# PACE Rapid Response Workflow

This Jupyter notebook serves as the first of hopefully many examples to rapidly access, download, review, and develop science data products is support of the NASA PACE Mission. In this notebook we investigate the impacts of Hurricane Erin that formed in mid-August of 2025. In particular we attempt to analyze different ecologically relevant biogeochemical parameters before and after the extreme strom off the southeastern shore of the United States.

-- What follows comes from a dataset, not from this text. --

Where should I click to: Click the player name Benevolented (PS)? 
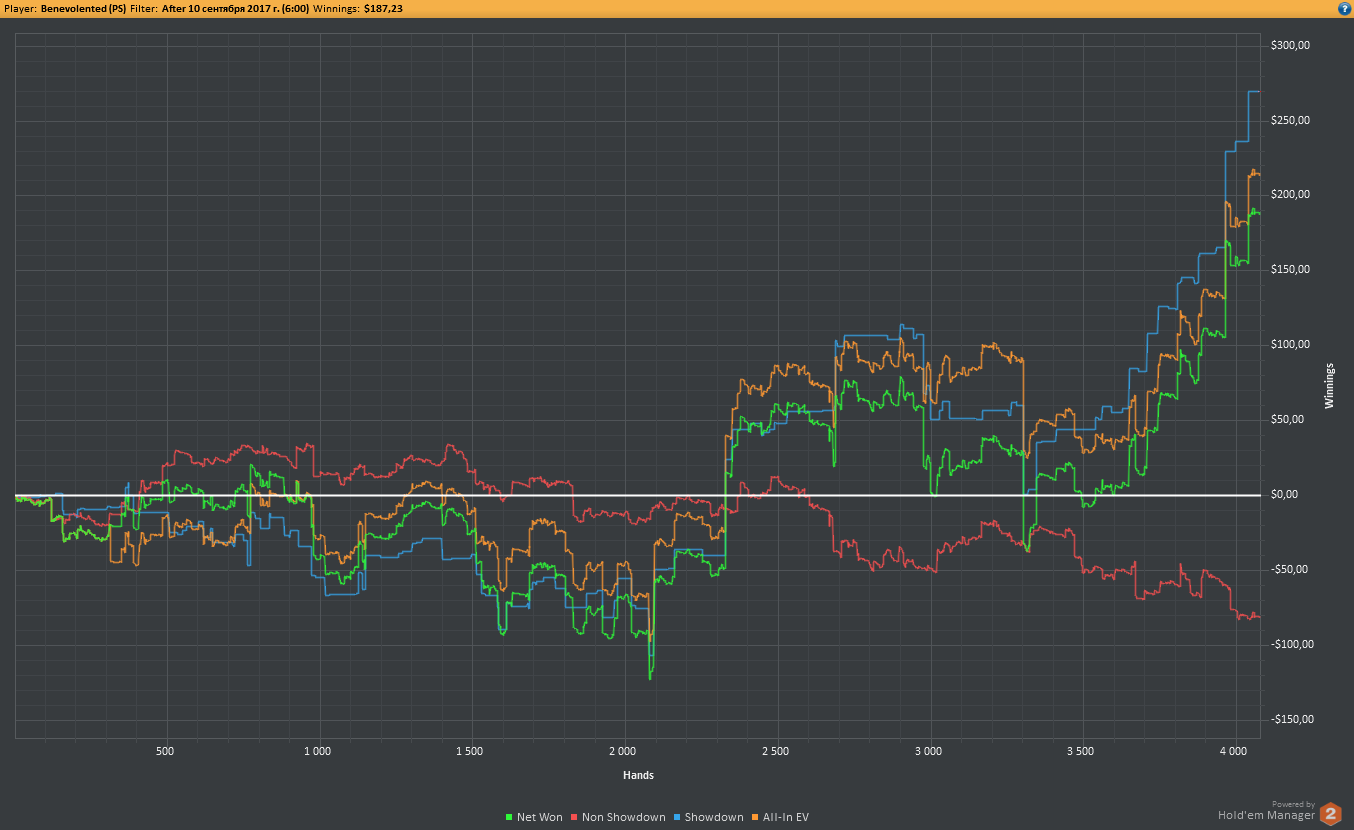click(83, 8)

Scientific Premise: "Remotely sensed ocean color shows increased concentrations of surface chlorophyll within the cool wakes of the hurricanes, apparently in response to the injection of nutrients and/or biogenic pigments into the oligotrophic surface waters. This increase in post-storm surface chlorophyll concentration usually lasted 2–3 weeks before it returned to its nominal pre-hurricane levels" Citation: https://doi.org/10.1029/2003JC001938

Graham Trolley & Matthew Kehrli

NASA Ocean Ecology Laboratory

September 2025

### Case Study Information

Hurricane Erin, look at chl-a before and after hurricane off FL coast.Hurricanes tend to increase productivity

Timeline (using worldview): 
- Hurricane off florida/gulf stream PACE imagery on AUG 20
- Aug 21, hurricane passed and clear imagery
- Aug 18/19 hurricane not there yet

*post Aug 21, there is a PACE safehold so no data. But, the imagery from Aug21 immediately post hurricane is enough for this example script


### Basic Steps
- Use worldview to identify an event and region of interest to examine (basic before/after)
- define lat lon bounds, and time range for pre- and post-event averages
- earthdata search using parameters. Open the first one by itself to establish gridding params
- use dask to open all the pre-event granules
- use dask to open all the post-event granules
- make some initial analysis plots
- return pre and post dataframes to user, to allow them to make more custom plots

### Imports

In [None]:
import cartopy.crs as ccrs
import earthaccess
import matplotlib.pyplot as plt
import numpy as np
import xarray as xr
from matplotlib.colors import LogNorm
import cmocean
from dask.distributed import Client
from matplotlib.patches import Rectangle
import os

### User Defined Functions

In [None]:
# Define Functions, don't modify
def grid_match(path, dst_crs, dst_shape, dst_transform, variable):
    """Reproject a Level-2 granule to match a Level-3M-ish granule."""
    dt = xr.open_datatree(path)
    da = dt["geophysical_data"][variable]
    da = da.rio.set_spatial_dims("pixels_per_line", "number_of_lines")
    da = da.rio.set_crs("epsg:4326")
    da = da.rio.reproject(
        dst_crs,
        shape=dst_shape,
        transform=dst_transform,
        src_geoloc_array=(
            dt["navigation_data"]["longitude"],
            dt["navigation_data"]["latitude"],
        ),
    )
    da = da.rename({"x":"longitude", "y":"latitude"})
    return da

def time_from_attr(ds):
    """Set the start time attribute as a dataset variable.
 
    Parameters
    ----------
    ds
        a dataset corresponding to a Level-2 granule
    """
    datetime = ds.attrs["time_coverage_start"].replace("Z", "")
    ds["time"] = ((), np.datetime64(datetime, "ns"))
    ds = ds.set_coords("time")
    return ds

def load_first(path, var):
    '''Load the first file returned in earthdata search, then manipulate to L3M-like, and
       store the crs, shape, and transform to make opening all the search result granules fast'''
    datatree = xr.open_datatree(path)
    dataset = xr.merge(datatree.to_dict().values())
    dataset = dataset.set_coords(("longitude", "latitude"))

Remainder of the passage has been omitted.